Beninteso, nel libro si dice chiaramente che alcuni fatti – molto vicini alla nostra esperienza quotidiana – possono essere semplicemente comunicati (dai giornalisti), perché le persone non hanno difficoltà a comprenderli. Ma per la scienza è diverso: un acceleratore di particelle è molto lontano dall'ambiente di casa nostra, e allora servono i divulgatori. Ma questi ultimi – secondo gli autori – incontrano dei limiti nel loro lavoro: non potrebbero far capire – ad esempio – il Bosone di Higgs a chi ha soltanto la terza media. In tal caso il divulgatore dovrebbe semplificare così tanto da perdere il rigore scientifico. E allora non ci sarebbe speranza per chi ha la terza media. Se invece questa persona avesse “un'adeguata formazione e istruzione scientifica” (citazione dal libro), allora il problema non si porrebbe in quanto il divulgatore potrebbe semplificare di meno l'argomento. E così non ci sarebbero incomprensioni, né fraintendimenti.
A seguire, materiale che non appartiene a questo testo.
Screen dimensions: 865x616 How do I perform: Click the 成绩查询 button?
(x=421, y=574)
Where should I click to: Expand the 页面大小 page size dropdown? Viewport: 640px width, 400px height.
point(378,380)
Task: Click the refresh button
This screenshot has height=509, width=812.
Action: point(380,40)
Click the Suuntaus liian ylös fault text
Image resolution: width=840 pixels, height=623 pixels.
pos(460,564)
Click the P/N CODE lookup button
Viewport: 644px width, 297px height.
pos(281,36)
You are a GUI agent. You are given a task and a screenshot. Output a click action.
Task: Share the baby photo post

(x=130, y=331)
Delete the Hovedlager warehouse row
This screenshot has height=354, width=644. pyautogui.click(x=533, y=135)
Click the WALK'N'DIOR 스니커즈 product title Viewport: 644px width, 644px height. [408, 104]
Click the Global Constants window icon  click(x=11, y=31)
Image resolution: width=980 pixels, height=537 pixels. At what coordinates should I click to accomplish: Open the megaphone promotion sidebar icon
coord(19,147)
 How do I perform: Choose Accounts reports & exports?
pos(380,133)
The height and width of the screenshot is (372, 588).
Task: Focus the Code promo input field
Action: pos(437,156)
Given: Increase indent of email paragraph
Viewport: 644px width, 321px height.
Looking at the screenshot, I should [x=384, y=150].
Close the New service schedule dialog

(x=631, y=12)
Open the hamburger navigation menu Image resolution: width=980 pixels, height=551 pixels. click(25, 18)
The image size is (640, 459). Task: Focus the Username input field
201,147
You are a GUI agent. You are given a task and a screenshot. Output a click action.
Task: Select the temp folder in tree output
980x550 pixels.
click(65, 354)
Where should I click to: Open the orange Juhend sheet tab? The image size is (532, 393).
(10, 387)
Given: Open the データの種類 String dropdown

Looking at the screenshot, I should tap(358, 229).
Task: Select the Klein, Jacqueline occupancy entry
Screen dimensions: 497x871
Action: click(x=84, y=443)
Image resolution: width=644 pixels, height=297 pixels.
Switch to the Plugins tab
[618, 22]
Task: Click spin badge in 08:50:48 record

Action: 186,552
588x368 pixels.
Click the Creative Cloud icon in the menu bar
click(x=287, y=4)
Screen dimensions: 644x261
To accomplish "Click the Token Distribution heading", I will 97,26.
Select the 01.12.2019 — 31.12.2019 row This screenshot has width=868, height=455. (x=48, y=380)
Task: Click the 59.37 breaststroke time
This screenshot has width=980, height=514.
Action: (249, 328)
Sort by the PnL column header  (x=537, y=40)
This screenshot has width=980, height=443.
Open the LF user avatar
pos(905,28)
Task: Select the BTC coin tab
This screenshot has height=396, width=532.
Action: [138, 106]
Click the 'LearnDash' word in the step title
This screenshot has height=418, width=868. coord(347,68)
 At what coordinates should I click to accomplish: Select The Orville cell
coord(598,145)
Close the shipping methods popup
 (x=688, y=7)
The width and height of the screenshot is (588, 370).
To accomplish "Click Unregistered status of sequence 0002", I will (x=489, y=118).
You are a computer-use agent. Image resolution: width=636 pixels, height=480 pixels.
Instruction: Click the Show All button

Sebbene tutti possano sbagliare, sia lo scienziato, sia il giornalista, sia il divulgatore, sia la TV che il quotidiano, occorrerebbe fare dei distinguo. Certo che esistono trasmissioni di pseudoscienza, ma c'è anche Superquark; se spesso i quotidiani commettono clamorosi errori sulle questioni scientifiche, ci sono anche siti, come ad esempio Gravità Zero (e tanti altri) che dedicano molte energie a pubblicare buoni articoli divulgativi, peraltro non solo inerenti la notizia del giorno, ma anche i fondamenti delle discipline scientifiche (es. Matematica, Fisica, Chimica, Biologia...).


Tuttavia, affinché le persone capiscano la scienza ci vuole tempo, occorre pazienza e tanto lavoro. Spesso l'amore per la scienza fa sì che la divulgazione della stessa diventi una passione. A quel punto non si può accettare che esista qualcosa di non divulgabile. Così è per me. Ciononostante, l'analisi del delicato rapporto fra scienza e società richiede un confronto con altre persone, organizzazioni, idee, opinioni, punti di vista. Arricchire il proprio bagaglio di idee e di alternative di pensiero aiuta a non irrigidirsi su posizioni più o meno condivisibili. Ecco perché vi invito a leggere il libro di Bonfanti e Massarenti. Per arricchire il vostro pensiero.